Desafios no combate aos crimes cibernéticos
Enviada em 31/08/2024
Em uma reportagem da emissora Globo, o roubo de celular foi equiparado à invação a domicílio. Essa comparação pode ser explicada pelo excesso de informações pessoais disponíveis eletronicamente, oferecendo riscos de crimes cibernéticos contra usuários. Tal problemática pode ser agravada devido a perda da segurança dos aparelhos eletrônicos e pelo compartilhamento indevido das empresas brasileiras sobre os dados individuais de seus clientes.
Em princípio, muitas informações pessoais estão contidas nos celulares, oferecendo risco cibernéticos aos usuários. Isso porque, além do fato de que o furto desses artefatos permite que o ladrão acesse a esses dados, há os golpes cibernéticos.
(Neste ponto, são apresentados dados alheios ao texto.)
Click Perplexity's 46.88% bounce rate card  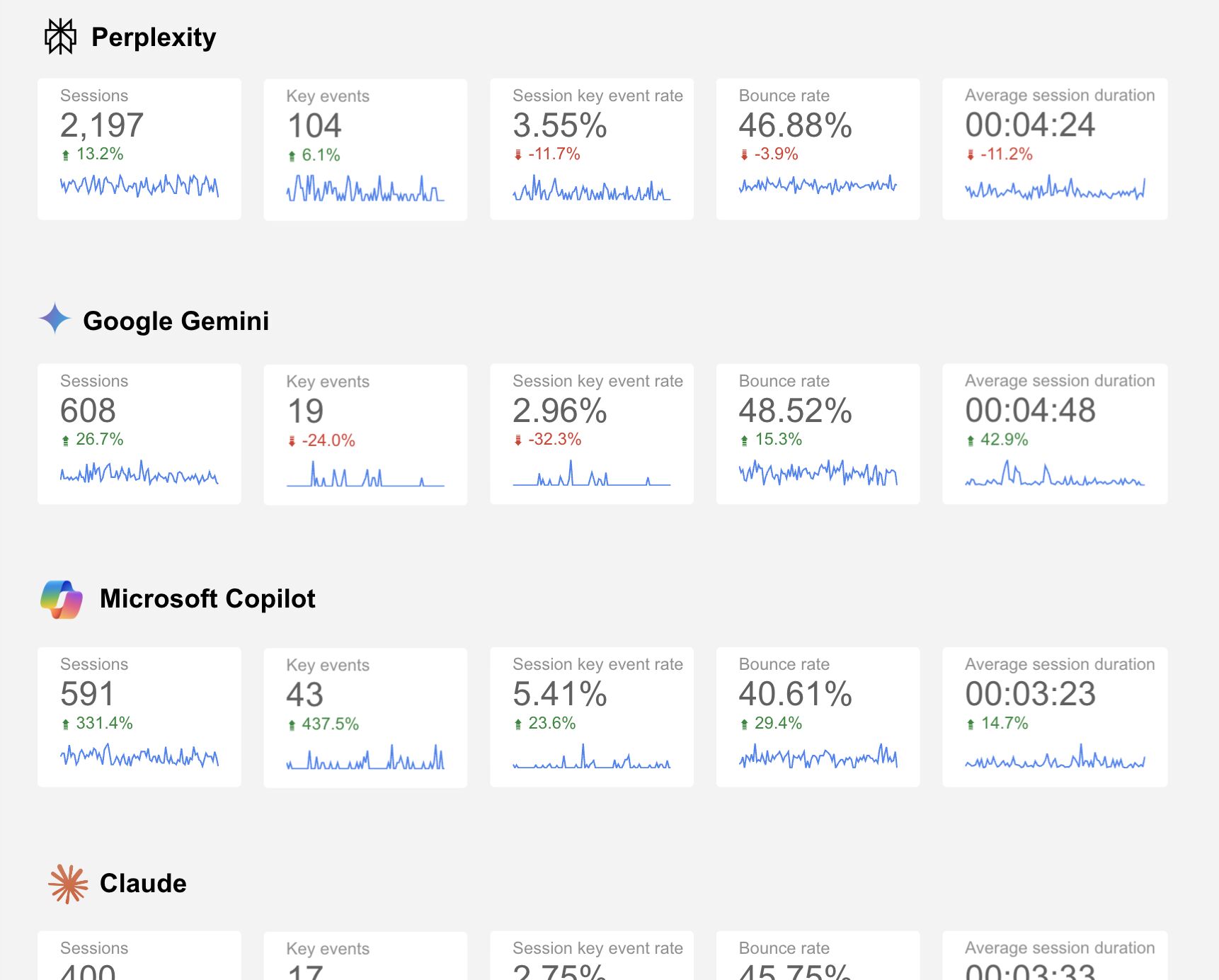(x=817, y=149)
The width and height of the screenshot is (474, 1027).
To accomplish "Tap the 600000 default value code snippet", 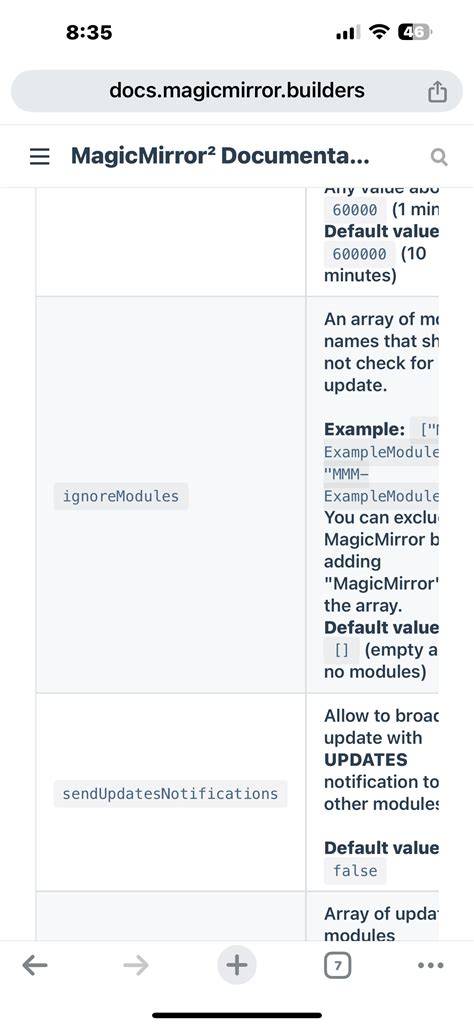I will [359, 253].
Constantemente, é noticiado em canais televisivos casos de pessoas que sofreram com roubo de dinheiro e uso indevido de sua identidade após, em seu dispositivo, entraram em um “link” desconhecido com cibervírus, que permitiu acesso de crimonosos a suas contas bancárias e documentos individuais. Portanto, a falta de recursos que protejam esses aparelhos é deveras problemática.
Ademais, outro fator de risco é a quantidade de informações coletadas por empresas e compartilhadas indevidamente. Isso foi observado quando, em 2019, houve o escândalo no país envolvendo farmácias que vazavam os documentos de seus clientes para outras companhias, fazendo com que os usuários percam o controle de quem tem acesso a esse conteúdo. Essa ação fez com que as pessoas estivessem mais expostas aos riscos de crimes cibernéticos como abertura de contas bancárias por desconhecidos com seu Cadastro de Pessoa Física (CPF) e com seu número de identidade.
Portanto, as consequências do cibercrime no Brasil se agravam devido à grande quantidade de dados nos dispositivos e ao compartilhamento indevido pelas empresas. Infere-se, então, que o Governo Federal, por meio do Ministério Público, desenvolva uma plataforma que bloqueie e resete os celulares ao inserir dados do aparelho para proteger o cidadão no caso de vírus ou roubo. Quanto ao vazamento pelas companhias privadas, a Polícia Federal deve desenvolver canais públicos de denúncia para melhorar investigações e evitar exposições inadequadas dos usuários. Esse é o caminho ideal para o combate aos crimes cibernéticos.